-- START OF Given passage --

Cheap renewable energy is changing the whole picture
Obviously, in the real world, Colorado can’t just turn a
dial and switch its vehicle fleet to EVs, its residential furnaces to
heat pumps, and its natural gas power plants to solar and wind. All of
those things will require additional legislation and years of work.
There will be political costs, opportunity costs, and transition costs
along the way; it won’t be as smooth or efficient in practice as it
looks in these graphs.
But if the core story — that Colorado’s cleanest choice
is also its cheapest — seems too good to be true, it’s only because most
people have failed to fully grasp how cheap clean energy has gotten,
and how fast it’s getting cheaper.
Already in Colorado, wind+storage projects are bidding in at prices lower than the operational
costs of existing coal plants in the state; solar+storage projects are
cheaper than 75 percent of them. It costs less to shut the coal plants
down and replace them than to keep them running.
And given the falling costs of energy storage, it’s increasingly possible to envision phasing out natural gas as well, which is why the biggest power utility operating in Colorado, Xcel Energy, recently committed to going 100 percent carbon-free by 2050.
Low-cost renewable energy has endless knock-on effects.

-- END OF Given passage --

● **What the exercise asks**:
Please repeat everything in the passage on cheap renewable energy from "Already in Colorado, wind+storage" down to "keep them running.", word for word.

-- START OF Extracted material --

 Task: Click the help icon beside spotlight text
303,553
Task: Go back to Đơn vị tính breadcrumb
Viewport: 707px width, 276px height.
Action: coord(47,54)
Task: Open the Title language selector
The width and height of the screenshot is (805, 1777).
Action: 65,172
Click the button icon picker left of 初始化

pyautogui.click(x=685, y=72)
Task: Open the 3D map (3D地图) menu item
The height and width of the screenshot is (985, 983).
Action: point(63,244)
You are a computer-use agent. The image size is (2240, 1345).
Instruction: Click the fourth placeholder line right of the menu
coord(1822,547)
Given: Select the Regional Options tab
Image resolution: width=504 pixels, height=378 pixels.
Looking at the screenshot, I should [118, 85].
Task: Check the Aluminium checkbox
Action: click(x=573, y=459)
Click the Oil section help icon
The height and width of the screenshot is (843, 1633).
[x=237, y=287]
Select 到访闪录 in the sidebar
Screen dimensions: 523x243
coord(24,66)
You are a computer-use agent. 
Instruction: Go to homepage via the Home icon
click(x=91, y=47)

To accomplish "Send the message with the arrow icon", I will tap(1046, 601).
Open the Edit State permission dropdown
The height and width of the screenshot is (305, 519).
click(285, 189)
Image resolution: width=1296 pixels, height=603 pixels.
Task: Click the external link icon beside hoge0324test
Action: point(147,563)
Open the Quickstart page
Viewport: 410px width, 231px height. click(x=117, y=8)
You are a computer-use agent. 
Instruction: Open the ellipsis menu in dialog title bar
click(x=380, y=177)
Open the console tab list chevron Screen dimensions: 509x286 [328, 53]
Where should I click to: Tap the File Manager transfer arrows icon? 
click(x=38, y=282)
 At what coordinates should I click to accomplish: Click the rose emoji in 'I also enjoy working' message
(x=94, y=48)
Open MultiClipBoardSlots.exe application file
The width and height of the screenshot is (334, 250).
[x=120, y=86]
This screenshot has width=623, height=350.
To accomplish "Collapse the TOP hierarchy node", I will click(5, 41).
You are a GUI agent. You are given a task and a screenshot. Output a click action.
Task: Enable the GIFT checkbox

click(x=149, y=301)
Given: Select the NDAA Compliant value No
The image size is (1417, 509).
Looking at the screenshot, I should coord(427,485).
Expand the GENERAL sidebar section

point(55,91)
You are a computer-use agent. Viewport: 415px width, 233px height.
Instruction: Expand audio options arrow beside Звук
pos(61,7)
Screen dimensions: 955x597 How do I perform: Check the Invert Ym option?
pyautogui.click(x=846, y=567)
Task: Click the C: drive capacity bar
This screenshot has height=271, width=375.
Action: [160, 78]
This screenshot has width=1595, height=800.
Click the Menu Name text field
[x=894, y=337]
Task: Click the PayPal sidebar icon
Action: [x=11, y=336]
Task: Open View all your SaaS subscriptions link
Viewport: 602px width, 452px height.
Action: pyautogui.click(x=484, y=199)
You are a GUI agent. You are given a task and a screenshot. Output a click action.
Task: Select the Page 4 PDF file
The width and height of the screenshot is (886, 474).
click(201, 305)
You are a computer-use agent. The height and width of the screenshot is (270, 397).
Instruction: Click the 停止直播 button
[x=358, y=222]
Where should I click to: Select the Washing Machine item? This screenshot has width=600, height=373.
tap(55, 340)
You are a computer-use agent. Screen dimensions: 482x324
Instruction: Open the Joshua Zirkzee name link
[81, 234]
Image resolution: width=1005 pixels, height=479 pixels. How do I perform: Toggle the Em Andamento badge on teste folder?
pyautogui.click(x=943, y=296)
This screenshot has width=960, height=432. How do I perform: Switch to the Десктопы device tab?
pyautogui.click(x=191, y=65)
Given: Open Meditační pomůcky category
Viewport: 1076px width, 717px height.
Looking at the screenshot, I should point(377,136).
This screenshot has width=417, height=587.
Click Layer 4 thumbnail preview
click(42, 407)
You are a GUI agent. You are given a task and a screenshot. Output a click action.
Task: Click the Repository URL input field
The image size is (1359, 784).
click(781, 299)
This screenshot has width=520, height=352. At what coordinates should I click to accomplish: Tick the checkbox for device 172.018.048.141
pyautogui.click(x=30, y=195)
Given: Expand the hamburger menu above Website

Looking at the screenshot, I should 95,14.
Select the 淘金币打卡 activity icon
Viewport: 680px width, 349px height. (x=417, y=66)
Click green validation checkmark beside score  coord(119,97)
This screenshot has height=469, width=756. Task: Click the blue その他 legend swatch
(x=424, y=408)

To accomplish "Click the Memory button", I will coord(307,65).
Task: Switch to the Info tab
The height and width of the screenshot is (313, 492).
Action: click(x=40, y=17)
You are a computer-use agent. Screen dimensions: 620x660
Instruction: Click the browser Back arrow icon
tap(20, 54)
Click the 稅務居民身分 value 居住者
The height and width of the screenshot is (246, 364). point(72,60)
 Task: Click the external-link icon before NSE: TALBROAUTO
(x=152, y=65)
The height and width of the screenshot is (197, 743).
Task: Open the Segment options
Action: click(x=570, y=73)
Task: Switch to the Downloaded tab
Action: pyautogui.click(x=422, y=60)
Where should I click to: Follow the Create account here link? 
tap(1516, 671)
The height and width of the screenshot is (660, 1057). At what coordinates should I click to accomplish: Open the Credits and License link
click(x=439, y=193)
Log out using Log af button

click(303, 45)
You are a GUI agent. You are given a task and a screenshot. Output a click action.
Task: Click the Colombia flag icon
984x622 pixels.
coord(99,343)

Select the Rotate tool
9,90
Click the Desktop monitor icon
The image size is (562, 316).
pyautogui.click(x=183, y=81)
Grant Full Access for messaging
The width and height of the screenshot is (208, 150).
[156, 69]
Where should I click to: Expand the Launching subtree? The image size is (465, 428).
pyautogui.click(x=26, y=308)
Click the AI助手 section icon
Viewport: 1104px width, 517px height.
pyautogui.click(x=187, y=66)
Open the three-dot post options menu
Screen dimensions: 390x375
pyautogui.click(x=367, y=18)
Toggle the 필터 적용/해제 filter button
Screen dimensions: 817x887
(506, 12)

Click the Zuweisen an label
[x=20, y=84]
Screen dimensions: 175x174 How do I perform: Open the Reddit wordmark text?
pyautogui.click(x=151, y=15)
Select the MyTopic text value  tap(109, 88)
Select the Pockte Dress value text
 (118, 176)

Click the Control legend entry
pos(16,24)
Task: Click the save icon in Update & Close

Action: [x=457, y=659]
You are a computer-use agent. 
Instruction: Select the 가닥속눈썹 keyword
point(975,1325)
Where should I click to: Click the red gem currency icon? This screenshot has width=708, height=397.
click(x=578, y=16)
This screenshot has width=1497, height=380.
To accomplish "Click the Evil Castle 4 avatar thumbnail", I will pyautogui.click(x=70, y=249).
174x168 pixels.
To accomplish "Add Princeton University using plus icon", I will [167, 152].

-- END OF Extracted material --

● **The solution**:
Already in Colorado, wind+storage projects are bidding in at prices lower than the operational
costs of existing coal plants in the state; solar+storage projects are
cheaper than 75 percent of them. It costs less to shut the coal plants
down and replace them than to keep them running.